* Aim of the exercise *
Please print the material below word for word, leaving out the pictures.

** begin Records **

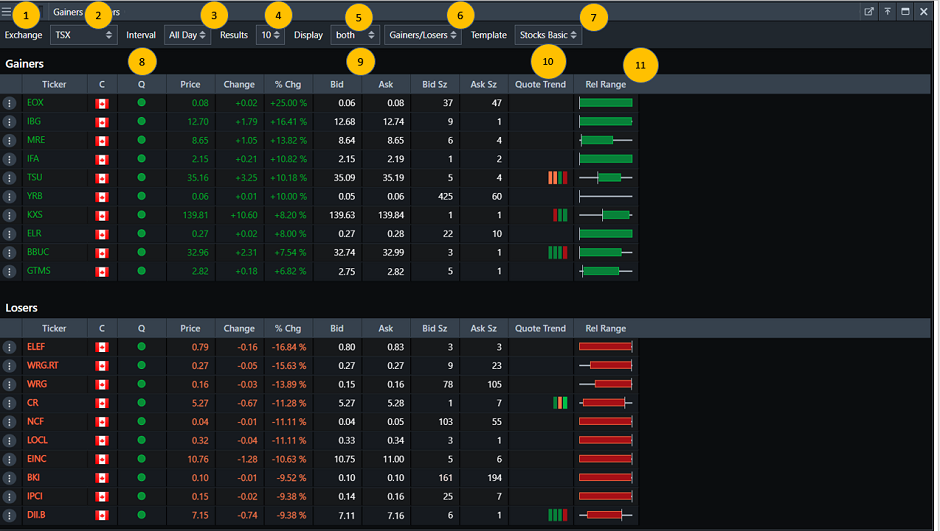Click the IBG ticker in Gainers
The image size is (940, 531).
35,121
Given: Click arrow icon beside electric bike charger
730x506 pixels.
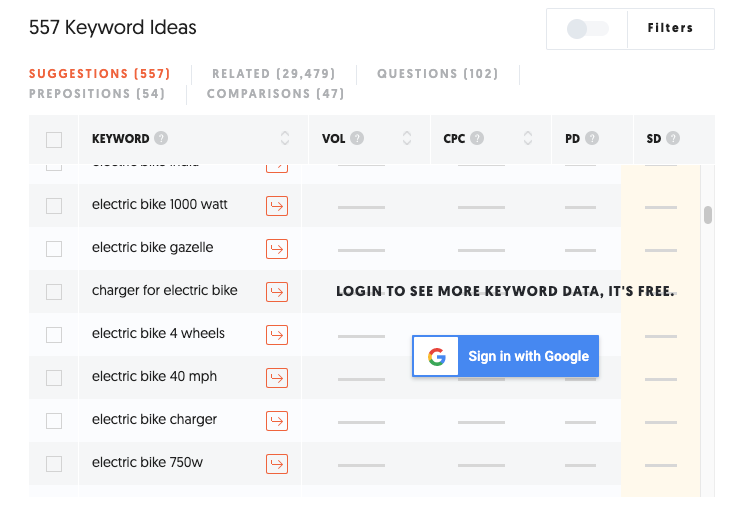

** end Records **

* Task solution *
Click the IBG ticker in Gainers
The image size is (940, 531).
35,121
Given: Click arrow icon beside electric bike charger
730x506 pixels.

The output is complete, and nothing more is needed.